Bitcoin moved to within a whisker of its all-time high on Tuesday, after hitting $19,000 (€16,000) for the first time in nearly three years.
The world’s most popular cryptocurrency was last up 4.8% at $19,225, (€16,165) just shy of its all-time record of $19,666 (€16,536) hit in December 2017.
Bitcoin has gained around 25% in the last two weeks alone, and is up around 160% this year.
Fuelling its rally have been demand for riskier assets amid unprecedented stimulus programmes to counter the Covid-19 hit; hunger for assets perceived as resistant to inflation; and expectations cryptocurrencies will win wider acceptance as a method of payments.
Bitcoin’s 12-year history has been peppered with vertiginous gains and equally sharp drops.
Its markets and price discovery is highly opaque compared with traditional assets such as stocks or bonds/
“My base-case scenario is that we will break the 2017 high and hold above it,” said Fawad Razaqzada, an analyst at FX brokerage Think Markets.

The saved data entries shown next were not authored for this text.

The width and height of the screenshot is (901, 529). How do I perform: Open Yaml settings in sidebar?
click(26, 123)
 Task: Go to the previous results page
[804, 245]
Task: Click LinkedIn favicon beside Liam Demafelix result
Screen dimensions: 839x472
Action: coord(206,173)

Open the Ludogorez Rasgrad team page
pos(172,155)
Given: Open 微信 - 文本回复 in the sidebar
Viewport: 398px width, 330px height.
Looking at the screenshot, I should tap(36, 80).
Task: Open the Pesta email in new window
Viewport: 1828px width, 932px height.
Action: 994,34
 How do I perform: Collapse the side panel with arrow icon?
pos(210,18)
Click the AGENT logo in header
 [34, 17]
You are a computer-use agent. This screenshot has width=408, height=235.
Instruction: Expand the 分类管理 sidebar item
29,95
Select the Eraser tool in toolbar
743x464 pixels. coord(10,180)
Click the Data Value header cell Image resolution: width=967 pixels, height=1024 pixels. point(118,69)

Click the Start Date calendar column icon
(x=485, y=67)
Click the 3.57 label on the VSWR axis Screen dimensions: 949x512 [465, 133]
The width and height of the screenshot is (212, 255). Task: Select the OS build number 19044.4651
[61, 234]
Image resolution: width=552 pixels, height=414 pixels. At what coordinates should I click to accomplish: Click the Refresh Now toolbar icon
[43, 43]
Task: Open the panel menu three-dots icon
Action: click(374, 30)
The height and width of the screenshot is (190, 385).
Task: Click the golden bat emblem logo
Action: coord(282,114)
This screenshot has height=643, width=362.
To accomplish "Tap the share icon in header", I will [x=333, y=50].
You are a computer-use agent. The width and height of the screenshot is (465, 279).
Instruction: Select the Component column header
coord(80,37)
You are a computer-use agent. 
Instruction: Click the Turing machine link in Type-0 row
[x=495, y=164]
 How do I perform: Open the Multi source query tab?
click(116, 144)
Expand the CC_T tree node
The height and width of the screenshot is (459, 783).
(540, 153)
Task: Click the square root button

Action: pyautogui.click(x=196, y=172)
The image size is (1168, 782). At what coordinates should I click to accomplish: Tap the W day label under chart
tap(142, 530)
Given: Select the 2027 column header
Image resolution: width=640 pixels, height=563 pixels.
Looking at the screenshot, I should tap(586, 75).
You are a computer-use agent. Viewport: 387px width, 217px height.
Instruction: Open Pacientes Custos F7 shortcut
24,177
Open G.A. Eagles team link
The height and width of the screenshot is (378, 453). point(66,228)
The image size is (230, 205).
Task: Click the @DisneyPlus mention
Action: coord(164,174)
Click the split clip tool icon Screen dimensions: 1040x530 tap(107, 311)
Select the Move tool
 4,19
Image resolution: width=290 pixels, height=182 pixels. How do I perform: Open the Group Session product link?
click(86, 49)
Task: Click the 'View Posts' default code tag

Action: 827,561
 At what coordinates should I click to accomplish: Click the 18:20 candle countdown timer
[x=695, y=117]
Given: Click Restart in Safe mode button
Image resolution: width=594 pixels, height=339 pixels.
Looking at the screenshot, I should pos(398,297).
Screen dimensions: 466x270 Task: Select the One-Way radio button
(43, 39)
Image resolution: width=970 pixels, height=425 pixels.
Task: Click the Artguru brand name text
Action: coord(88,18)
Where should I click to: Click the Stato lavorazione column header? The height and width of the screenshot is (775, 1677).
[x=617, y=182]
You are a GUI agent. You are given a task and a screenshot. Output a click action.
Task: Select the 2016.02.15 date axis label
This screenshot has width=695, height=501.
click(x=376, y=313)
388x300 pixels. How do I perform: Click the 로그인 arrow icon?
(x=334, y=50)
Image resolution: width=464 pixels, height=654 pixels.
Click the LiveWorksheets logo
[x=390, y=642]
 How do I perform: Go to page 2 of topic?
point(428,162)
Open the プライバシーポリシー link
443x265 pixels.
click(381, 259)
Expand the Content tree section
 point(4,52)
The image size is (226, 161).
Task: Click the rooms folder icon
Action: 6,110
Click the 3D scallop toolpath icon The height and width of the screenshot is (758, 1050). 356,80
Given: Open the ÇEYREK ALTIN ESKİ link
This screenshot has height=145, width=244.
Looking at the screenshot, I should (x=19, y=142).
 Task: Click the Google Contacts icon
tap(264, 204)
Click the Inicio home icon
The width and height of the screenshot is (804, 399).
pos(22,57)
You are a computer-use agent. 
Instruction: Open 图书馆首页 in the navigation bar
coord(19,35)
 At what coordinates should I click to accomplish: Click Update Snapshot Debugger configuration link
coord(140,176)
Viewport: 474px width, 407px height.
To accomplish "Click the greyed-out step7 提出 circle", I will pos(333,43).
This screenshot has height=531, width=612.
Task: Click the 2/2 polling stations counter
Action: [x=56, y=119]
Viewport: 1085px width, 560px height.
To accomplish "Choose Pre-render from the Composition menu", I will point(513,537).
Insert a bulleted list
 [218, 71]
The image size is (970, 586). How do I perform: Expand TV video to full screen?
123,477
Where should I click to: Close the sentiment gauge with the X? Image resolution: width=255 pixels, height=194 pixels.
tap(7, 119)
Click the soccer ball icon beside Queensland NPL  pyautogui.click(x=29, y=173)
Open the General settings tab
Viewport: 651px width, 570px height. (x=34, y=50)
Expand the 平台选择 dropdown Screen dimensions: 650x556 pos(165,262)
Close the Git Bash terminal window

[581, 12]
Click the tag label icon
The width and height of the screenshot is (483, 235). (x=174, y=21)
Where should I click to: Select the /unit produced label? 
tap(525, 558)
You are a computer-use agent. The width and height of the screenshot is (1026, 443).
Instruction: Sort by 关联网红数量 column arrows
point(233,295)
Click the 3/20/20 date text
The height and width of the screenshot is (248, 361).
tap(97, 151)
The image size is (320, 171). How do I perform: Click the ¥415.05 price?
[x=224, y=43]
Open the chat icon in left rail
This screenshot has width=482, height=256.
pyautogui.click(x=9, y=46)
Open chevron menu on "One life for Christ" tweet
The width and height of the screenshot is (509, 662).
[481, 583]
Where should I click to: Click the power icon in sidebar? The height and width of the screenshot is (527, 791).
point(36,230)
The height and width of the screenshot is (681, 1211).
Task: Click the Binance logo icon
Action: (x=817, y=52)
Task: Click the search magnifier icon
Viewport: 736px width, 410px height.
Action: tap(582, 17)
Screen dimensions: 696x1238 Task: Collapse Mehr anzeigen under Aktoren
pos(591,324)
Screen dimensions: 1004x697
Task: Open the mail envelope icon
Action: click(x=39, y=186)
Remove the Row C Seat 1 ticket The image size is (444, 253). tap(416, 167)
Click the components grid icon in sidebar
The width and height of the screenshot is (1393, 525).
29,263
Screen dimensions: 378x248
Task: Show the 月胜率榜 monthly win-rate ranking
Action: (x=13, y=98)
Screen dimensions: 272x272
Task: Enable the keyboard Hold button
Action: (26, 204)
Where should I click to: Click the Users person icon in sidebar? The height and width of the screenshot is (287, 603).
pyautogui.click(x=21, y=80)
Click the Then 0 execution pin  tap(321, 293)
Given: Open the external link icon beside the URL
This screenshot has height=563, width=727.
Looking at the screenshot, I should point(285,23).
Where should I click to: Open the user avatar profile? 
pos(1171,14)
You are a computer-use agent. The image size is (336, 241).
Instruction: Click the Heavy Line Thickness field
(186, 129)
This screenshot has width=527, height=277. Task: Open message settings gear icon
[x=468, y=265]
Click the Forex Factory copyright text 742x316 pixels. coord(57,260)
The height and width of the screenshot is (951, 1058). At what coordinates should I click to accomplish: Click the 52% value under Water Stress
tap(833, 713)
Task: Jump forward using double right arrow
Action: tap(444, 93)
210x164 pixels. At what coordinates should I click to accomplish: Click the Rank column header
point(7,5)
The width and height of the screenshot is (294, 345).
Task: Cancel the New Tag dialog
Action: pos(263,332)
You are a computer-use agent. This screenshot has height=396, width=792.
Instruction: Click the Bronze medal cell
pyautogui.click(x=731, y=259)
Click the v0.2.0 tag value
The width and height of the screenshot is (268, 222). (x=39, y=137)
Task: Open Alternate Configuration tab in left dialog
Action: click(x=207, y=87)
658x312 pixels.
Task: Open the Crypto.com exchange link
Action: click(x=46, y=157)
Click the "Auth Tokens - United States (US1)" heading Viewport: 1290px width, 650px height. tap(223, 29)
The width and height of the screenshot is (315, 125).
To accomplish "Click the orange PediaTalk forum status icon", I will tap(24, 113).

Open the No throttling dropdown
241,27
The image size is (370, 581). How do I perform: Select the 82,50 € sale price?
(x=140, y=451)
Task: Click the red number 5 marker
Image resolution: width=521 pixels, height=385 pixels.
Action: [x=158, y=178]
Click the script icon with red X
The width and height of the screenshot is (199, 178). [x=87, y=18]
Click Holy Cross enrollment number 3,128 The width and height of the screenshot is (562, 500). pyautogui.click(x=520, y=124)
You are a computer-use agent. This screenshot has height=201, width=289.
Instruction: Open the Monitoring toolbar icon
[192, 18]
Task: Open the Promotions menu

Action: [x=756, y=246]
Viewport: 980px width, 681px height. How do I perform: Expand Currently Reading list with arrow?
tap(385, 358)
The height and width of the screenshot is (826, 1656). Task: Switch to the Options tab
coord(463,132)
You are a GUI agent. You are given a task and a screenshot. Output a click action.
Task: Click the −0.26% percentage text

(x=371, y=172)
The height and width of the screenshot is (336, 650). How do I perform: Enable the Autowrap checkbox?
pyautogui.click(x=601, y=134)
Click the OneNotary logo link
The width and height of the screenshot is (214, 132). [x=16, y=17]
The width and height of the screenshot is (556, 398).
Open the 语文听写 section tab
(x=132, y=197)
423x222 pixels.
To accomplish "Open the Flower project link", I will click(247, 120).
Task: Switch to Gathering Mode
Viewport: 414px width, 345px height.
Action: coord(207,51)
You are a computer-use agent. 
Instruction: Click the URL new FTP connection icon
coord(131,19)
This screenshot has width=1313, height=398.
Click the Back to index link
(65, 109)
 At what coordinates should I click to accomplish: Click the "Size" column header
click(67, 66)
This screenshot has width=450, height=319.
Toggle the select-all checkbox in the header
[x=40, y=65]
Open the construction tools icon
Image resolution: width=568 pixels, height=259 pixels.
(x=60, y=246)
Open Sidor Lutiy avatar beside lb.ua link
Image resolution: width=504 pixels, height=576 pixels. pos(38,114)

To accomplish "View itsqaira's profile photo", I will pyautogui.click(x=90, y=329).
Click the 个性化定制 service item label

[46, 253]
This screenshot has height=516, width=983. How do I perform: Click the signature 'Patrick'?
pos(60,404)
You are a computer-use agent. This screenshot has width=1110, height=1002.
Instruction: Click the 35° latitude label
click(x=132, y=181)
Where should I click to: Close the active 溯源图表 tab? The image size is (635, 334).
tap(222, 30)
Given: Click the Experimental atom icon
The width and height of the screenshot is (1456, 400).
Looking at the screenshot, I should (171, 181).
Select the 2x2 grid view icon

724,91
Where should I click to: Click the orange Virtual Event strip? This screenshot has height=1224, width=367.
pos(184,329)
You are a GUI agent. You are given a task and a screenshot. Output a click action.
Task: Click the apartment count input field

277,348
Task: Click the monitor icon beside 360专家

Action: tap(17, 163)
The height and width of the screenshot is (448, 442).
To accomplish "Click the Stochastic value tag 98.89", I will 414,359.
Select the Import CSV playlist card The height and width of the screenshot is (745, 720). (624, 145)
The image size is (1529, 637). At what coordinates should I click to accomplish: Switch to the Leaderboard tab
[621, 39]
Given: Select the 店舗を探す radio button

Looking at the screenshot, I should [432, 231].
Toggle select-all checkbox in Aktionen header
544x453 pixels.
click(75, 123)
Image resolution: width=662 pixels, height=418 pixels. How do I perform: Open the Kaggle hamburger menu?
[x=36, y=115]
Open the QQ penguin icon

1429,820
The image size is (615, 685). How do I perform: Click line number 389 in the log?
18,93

“But if you get an immediate rejection above the all-time, that would raise the possibility of a correction,” he said.
Smaller digital currencies such as ethereum and XRP - which often move in tandem with bitcoin - took a breather after gaining sharply in recent days.
Crypto markets have matured since bitcoin’s December 2017 peak, attracting a greater number of large investors such as family offices and hedge funds.
Its 2020 gains have prompted some investors to claim the cryptocurrency could more than quintuple in price to as high as $100,000 (€84,000) in a year, drawing eye rolls from sceptics who say it is a purely speculative asset.